An early reply (and also authentic one) will be highly appreciated from you.
Thank you guys.

This is a simple substitution cipher. It can be broken using frequency analysis. The Wikipedia articles explain both concepts thoroughly. What you need to do is:
Find the statistical frequency of characters in Italian texts. If you can't find this published anywhere, you can build it yourself by analyzing a large corpus of Italian texts.
Analyze the frequency of characters in the cipher text, and match it to the statistical data.
The first Wikipedia article links to a set of tools that implement all of the above. You just need to use and possibly adapt it to your use case.

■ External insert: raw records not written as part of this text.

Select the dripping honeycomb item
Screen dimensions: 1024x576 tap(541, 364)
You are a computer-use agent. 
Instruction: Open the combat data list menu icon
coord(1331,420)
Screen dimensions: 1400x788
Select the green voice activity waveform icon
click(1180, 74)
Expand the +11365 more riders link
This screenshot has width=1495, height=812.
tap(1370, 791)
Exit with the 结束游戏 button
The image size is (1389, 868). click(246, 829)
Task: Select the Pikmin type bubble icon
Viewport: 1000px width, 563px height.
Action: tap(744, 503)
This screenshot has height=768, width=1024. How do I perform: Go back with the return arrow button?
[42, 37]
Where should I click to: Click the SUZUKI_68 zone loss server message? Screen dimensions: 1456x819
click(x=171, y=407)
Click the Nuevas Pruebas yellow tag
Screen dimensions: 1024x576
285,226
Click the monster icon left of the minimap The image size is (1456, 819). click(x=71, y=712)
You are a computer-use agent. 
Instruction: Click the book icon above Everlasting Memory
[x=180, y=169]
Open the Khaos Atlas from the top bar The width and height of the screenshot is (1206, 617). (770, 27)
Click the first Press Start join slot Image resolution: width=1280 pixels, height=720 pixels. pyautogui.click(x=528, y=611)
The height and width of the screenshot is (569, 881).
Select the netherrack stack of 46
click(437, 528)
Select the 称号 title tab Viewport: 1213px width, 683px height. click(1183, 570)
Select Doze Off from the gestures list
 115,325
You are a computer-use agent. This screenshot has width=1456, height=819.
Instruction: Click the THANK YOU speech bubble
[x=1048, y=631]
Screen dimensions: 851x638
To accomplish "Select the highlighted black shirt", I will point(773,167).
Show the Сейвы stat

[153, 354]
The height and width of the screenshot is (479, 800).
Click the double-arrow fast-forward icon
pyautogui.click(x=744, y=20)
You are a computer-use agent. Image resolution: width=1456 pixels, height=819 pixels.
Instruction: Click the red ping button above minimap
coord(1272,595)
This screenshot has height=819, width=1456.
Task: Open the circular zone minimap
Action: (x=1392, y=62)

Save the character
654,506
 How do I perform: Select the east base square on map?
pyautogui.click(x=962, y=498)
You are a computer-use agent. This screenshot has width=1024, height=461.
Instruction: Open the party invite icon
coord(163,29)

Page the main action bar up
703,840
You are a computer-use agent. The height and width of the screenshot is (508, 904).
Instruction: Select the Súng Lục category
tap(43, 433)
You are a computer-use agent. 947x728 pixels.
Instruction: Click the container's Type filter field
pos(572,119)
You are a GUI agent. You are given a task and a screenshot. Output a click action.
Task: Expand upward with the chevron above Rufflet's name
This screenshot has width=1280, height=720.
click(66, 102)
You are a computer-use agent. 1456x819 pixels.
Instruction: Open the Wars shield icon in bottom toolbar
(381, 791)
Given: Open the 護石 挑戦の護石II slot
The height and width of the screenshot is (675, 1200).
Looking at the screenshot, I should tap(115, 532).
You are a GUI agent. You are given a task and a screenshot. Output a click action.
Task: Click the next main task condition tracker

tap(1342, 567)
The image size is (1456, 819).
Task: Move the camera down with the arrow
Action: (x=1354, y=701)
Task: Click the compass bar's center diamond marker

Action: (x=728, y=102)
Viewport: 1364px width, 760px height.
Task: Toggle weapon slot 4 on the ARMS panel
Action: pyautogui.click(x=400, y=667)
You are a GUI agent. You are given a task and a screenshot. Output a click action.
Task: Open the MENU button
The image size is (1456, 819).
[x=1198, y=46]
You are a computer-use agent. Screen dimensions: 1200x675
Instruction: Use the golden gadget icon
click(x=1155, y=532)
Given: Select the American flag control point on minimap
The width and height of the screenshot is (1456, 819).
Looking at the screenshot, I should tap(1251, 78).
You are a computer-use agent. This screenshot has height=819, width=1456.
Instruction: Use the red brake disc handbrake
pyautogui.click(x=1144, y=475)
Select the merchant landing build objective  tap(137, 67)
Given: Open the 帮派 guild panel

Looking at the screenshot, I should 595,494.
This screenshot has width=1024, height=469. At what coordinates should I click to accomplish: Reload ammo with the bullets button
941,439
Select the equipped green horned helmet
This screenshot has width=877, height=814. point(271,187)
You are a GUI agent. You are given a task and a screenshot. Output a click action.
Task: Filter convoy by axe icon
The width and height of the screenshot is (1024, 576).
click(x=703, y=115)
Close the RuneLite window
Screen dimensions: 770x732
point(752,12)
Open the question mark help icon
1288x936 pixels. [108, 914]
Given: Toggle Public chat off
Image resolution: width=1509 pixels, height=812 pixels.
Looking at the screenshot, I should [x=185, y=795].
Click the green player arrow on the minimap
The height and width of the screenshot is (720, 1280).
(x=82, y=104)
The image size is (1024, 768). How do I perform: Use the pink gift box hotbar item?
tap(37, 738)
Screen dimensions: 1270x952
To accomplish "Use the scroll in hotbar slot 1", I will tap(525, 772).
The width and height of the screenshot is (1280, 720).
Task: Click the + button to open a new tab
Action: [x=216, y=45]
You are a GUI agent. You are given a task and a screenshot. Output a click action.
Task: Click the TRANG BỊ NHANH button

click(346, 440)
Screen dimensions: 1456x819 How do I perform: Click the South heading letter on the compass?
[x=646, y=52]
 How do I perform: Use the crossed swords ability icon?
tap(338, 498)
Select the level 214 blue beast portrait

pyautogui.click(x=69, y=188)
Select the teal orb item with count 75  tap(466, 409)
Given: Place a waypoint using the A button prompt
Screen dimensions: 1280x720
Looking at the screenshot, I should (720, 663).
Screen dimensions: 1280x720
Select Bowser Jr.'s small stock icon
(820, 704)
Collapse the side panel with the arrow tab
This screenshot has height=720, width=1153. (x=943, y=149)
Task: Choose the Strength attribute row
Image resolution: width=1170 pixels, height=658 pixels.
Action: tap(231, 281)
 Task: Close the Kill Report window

Your cipher is a substitution cipher. That is it substitutes one letter for another.
consider the cipher text
"yjr,1drv2ry1od1q1..."
We can use a dictionary to find the plaintext.
Find punctuation, since a space always follows a comma, you can find the substitution rule for spaces.
which gives you.
"yjr, drv2ry od q..."
Notice the word lengths. Since there only two 1 letter words in the english language the q is probably i or a. "yjr" is probably "why", "the", "how" etc.
We try why with the result
"why, dyv2yw od q..."
There are no english words with two y's, and end in w.
So we try "the" and get
"the, dev2et od q..."
We conclude that the is a likely answer.
Now we search our dictionary for words that start look like ?e??et.
rinse repeat.
That is, find some set of words which fit into the lengths available and do not break each others substitution rules.
Personally I just do the frequency analysis suggested above.

Frequency analysis, as both other respondents said, is the way to go, and you can use digrams and trigrams to make it much stronger. Just grab tons of Italian text from the web and churn ahead! It's really pretty simple programming.